Al-Qaeda’s senior Canadian was never again in police custody; he was killed in a gunfight with Pakistani troops in 2003, and eulogized as a martyr.

Arrested on the battlefields of Afghanistan at the tender age of 15, Omar Khadr was accused of throwing a grenade that killed Sgt. Christopher Speer, a decorated U.S. army medic, in July 2002. Now 24, he has been locked inside the American prison camp at Guantanamo Bay, Cuba, for more than eight years.

Lawyers for Omar Khadr are pressuring Canada to agree to get involved in his plea bargaining by allowing Khadr to serve the greater part of his sentence in Canada. After being duped into getting involved with Ahmed Khadr back in the 1990’s , allowing him to  continue his career as a terrorist until Pakistani troops put an end to it, Canada is going to be asked to become involved with Omar Khadr and allow him to do easy time in a Canadian prison at tax payer’s expense. How ludicrous is that?

Khadr’s career as a terrorist has just begun. He has many years left to fight and kill Canadian soldiers and their allies. Weather the Canadian government gets involved  and has him repatriated or if he finishes his sentence in the US and is deported to Canada when it ends, Omar Khadr will be back in the lime light again. He has now had 8 more years of indoctrination and training from his co-prisoners at Guantanamo Bay, Cuba. He has many new axes to grind with the western world.

Omar Khadr and his father are not the only Khadr family members under surveillance by CSIS. The Khadr family has brought shame to Canada and death to our friends and allies. When Khadr is released from prison perhaps Afghanistan or Pakistan would be a more fitting home for him.

4 Comments

  • Carol says:

    With all due respect, Bruce .. your childhood and service with the Cadets .. is not in any way comparable to Omar Khadr’s youth.
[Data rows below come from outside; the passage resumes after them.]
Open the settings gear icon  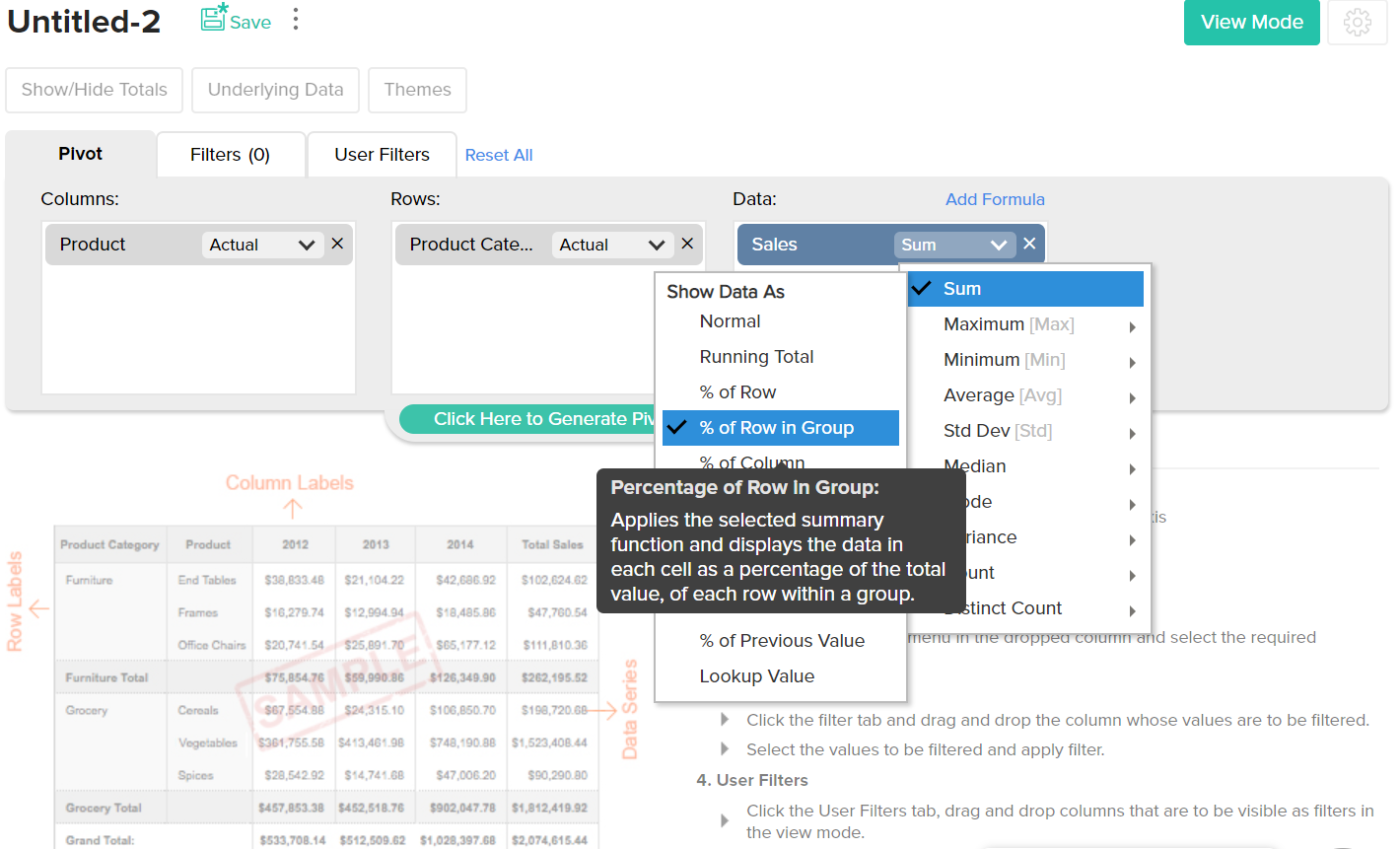1358,22
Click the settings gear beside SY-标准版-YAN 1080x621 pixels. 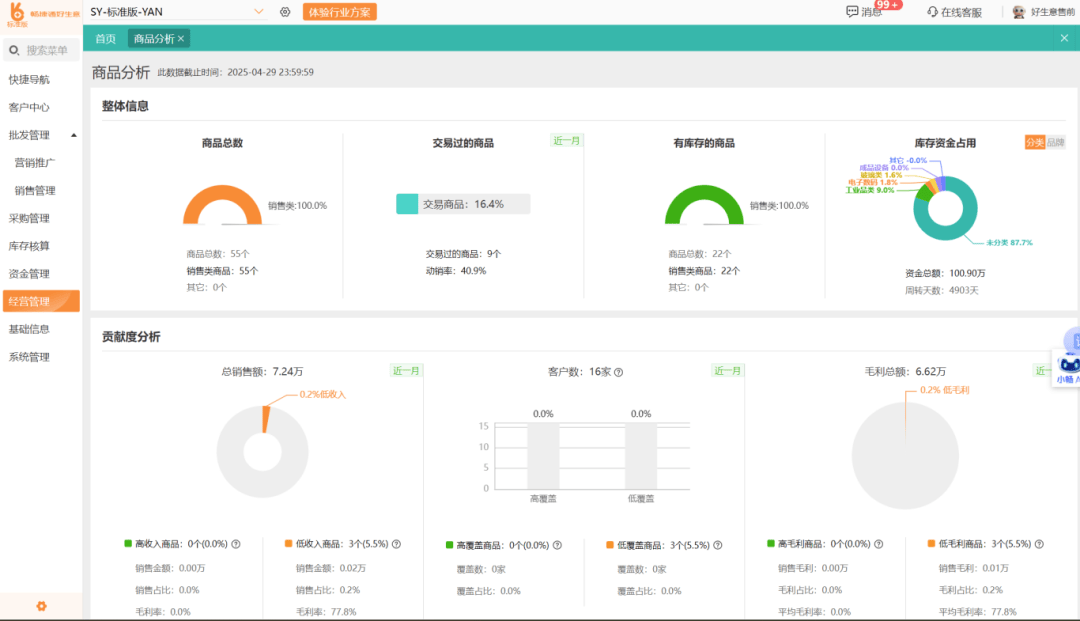pos(285,11)
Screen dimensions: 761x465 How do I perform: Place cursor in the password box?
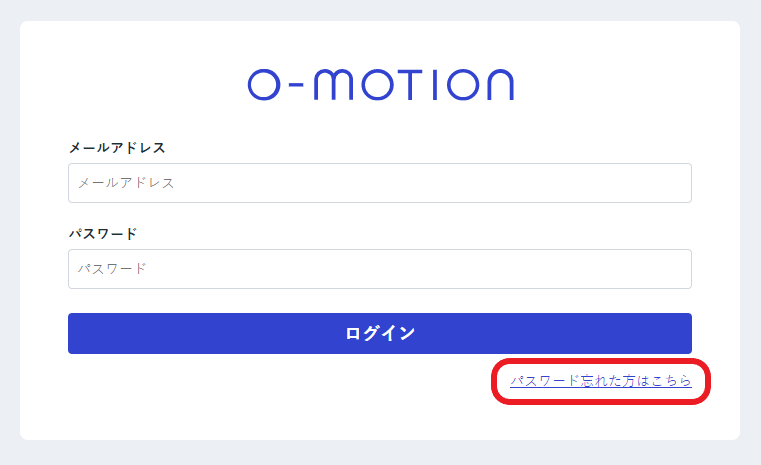380,269
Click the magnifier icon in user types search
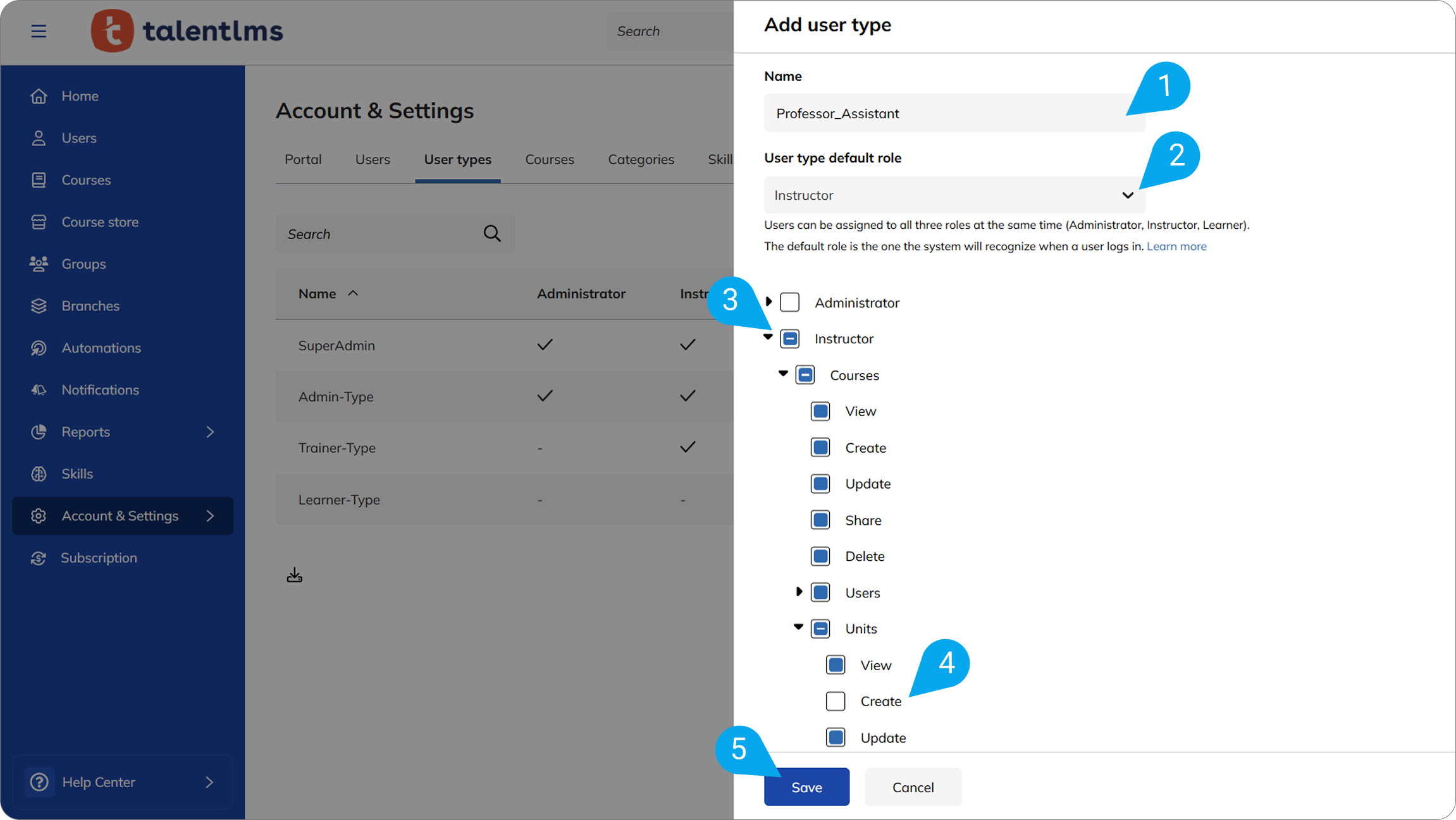 [x=492, y=234]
    Omar Khadr’s father .. Ahmed Khadr .. brainwashed his son.

    When Ahmed Khadr was killed in Pakistan (2003) he was eulogized by Al Qaeda for “tossing his little child in the fires of battle”.

    The Supreme Court of Canada ruled Omar Khadr’s rights had been violated.

    Having heard the United States say their methods of obtaining information & confessions in Guantanamo Bay, Cuba do not consitute torture .. I’ve lost all respect for the Government & Military Courts of the United States.

    Any confession or plea bargain obtained at Guantanamo Bay .. would not have the slightest chance of surviving an appeal in Canada .. nor, in my opinion .. would the “confessions” stand if brought before and international court.

  • Bruce says:

    Time will tell. I believe we will be hearing from Khadr for many years to come.

    I joined the Canadian army when I was 17. I was in Cadets at 15 yrs of age.

    To the best of my knowledge Khadr has not killed any Canadian Soldiers … but he plays for the same team.

    He is no longer a child and has legal representation yet has confessed to war crimes. I for one do NOT want him returned to Canada.

  • Carol says:

    Omar Khadr was 15 years old when captured in Afghanistan ..thus, he was a child soldier.

    About a year and a half ago, I went to hear Senator Roméo Dallaire (humanitarian, author and retired Lt. General)speak about child soldiers.

    Senator Dallaire was of the firm opinion Omar Khadr was a child soldier and should have been returned to Canada immediately after he was captured.

    In my opinion, our country should .. & .. one day day will .. hang its head in shame over the way it has aided and abetted the assault on human rights and international law .. in Omar Khadr’s case.

  • sandy says:

    It’s a sad stste of affairs – the way the powers to be are influencing the safety of the world. Everyone afraid to take a stand for fear of being politically incorrect.